Task 4.1 bioactive molecules. The technology developed in culture may be instrumental in solving some practical tasks in marine biotechnology, including the generation of cell cultures producing complex bioactive compounds with therapeutic potential. Stakeholders, some of whom are already part of the proposing network, will be contacted from the beginning of the COST project and invited to participate in specific workshops in which the potential applications of MISCs will be discussed.
Deliverables:
  • Bioactive molecules (antimicrobials, anticancer, opsonins, enzymes) of potential use in human health, pharmaceuticals, nutraceutics, cosmetics, and antifouling paint formulation
The proposed timeline of the activities in the MARISTEM Action is shown in Table 1.

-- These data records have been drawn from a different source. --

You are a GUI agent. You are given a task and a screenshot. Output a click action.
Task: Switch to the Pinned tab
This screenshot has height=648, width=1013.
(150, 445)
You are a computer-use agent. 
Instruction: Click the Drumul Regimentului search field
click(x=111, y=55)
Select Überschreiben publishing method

3.1.2. Risk and Contingency Plans

Several risks to the success of the MARISTEM Action have been identified that could affect the outcomes. We also defined remediation activities that minimize or eliminate the risks.
The main risks to the project are related to scientific tasks of WG1, as, up to now, none of the scientific approaches employed succeeded in getting cultures of immortalized MISCs. We contend that the failures in cultivating MISC were directly related to the major obstacles that are listed above, including the fragmentation of the scientific community working on MISC and the unavailable networking opportunities, the lack of European students and early career scientists with thorough knowledge and expertise in the MISC discipline, the lack of connections with industries (technology transfer to potential end-users), the general lack of knowledge of MISC biology, and the importance of knowing the intraspecific and interspecific communication of MISC cellular components for their survival. This is the reason why this project targets the weak points mentioned above. The envisaged positive aspects of the network—in terms of developing protocols, advancing the use of marine systems, understanding the stem cell biology or the regeneration processes and studying the effects of toxic components—far outweigh the current lack of a cultured stem cell system and the main risks of the project. The need for networking and coordination in this field are so evident that, even in the presence of negative results in establishing immortalized MISCs, the Action will undoubtedly generate new ideas and tools for research, and exert a positive influence on Action members, next-generation researchers, and European researchers in the field of invertebrate stem cells.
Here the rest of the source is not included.